The year was 2002. Or, you know, there abouts. I can’t precisely recall what the actual year was but starting with ‘The year was…” seemed like a good way to begin the article. Short and snappy, makes you want to read more, basically everything that this unnecessary explanation isn’t.
Uh, where was I? Oh yeah. The year was somewhere in the region of 2002. I’d just bought the latest edition of Official UK Playstation 2 Magazine which, now I think about it, is an unbelievably cumbersome name for a magazine. With this particular copy came a disc. On that disc were mystical things indeed, relics of a bygone age, demos of games.
Shinobi, one of the games featured in the fabled ‘demo disc’. Some say that very disc is buried in an ancient ruin, guarded by the restless spirits of games magazine employees. Others say you can grab it on eBay for three quid. The latter group are correct.
It was a fine concept – a try-before-you-buy deal that meant you were able to make better-informed decisions about which games you purchased. It was gaming’s version of trial systems used by almost every other industry. I say ‘was’ because, save for a few examples here and there, the concept of a game having a demo seems to have died by the wayside. Titles like Rise of the Tomb Raider, which let’s face it probably needs all the marketing help it can get, have turned to free demos to help get word out, but games like these are noteworthy outliers as opposed to the norm.
So what’s up with the demise of demos? (And why didn’t I use that far better snippet for this article’s title?) Well, if we’re to take a recent big release we at least find an attempt at an answer. When asking a marketing executive about the possibility of a Fallout 4 demo, one fan got a response of “No demo. Not possible to cut the game up into one small piece” which just doesn’t sit right with me. I mean, there’s not a bit that can be taken out to give a representative view of the game? Well, what about the pre-bomb bit? The bit that only involves character creation and running around. The bit that would give anyone a chance to test out how a game feels, how it runs and some of the mechanics while not spoiling any of the subsequent experience.
If you choose to play a demo of Fallout, it won’t be because you only wanted to play the bit before there was any actual nuclear fallout. That game would just be called something like Person in House When Things Seem a Bit Iffy, and it’d be shit. Utter shit. No-one is gonna play that demo and not buy the game purely because you’ve given up too much of the experience.
Clearly everone played Fallout 4 for this scene, and this scene exclusively. Right? Right?!
Because that’s what this is actually all about. The sales. The lucre. The fat, fat stacks.
There’s been a bit of talk about the negative impact demos have on game sales, as this Destructoid article covered in 2013. That article, alongside containing a picture of a scared corgi for some reason, references a speech made by Jesse Schell, CEO of Schell Games. In this speech, he talks about how game demos can cut game sales in half. His conclusion is thus: People who’ve played the demo will say “okay, I’ve played that game, I’m done” and not go on to buy, whereas without a demo “you’ll have to buy it before you try it”.

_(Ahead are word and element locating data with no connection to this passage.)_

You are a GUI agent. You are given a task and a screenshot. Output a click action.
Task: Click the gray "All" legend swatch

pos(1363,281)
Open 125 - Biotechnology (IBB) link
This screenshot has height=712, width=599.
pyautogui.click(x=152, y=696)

I certainly can’t debate that the scenario he offers is a scenario that has happened, and will continue to happen. I would question to what extent that exact scenario is a direct cause of reduced sales but, hey, I don’t have a graph! All that aside though, Schell’s line of thinking, while I’m sure displaying fine business sense, massively shafts the potential buyer. The ‘buy before you try’ approach may get you more sales, sure, but it massively fucks over the person looking to make a sensible purchasing decision, leading some to pirate a game just to test out the damn thing.
Boom, there it is. The P word. The spectre of the piracy debate has somehow reared its ugly head in my article, and that’s a particular hornet’s nest that I have absolutely no intention of kicking. I’ll wrap things up from here.
It’s a shame that demos aren’t anywhere near as widespread as they were previously. I think the experience that I had as a kid, when I first played a PS2 demo for Shinobi with bright-eyed wonder, just won’t be there in the same manner without handing over a not inconsequential sum of money first.
Having said that, I never did end up buying Shinobi, so maybe Jesse Schell has a point. Then again I was eight years old, so I was probably distracted by a cartoon, or a centipede, or a balloon. I wholeheartedly look forward to the next CEO’s speech about the rampant problem of easily distracted eight year olds.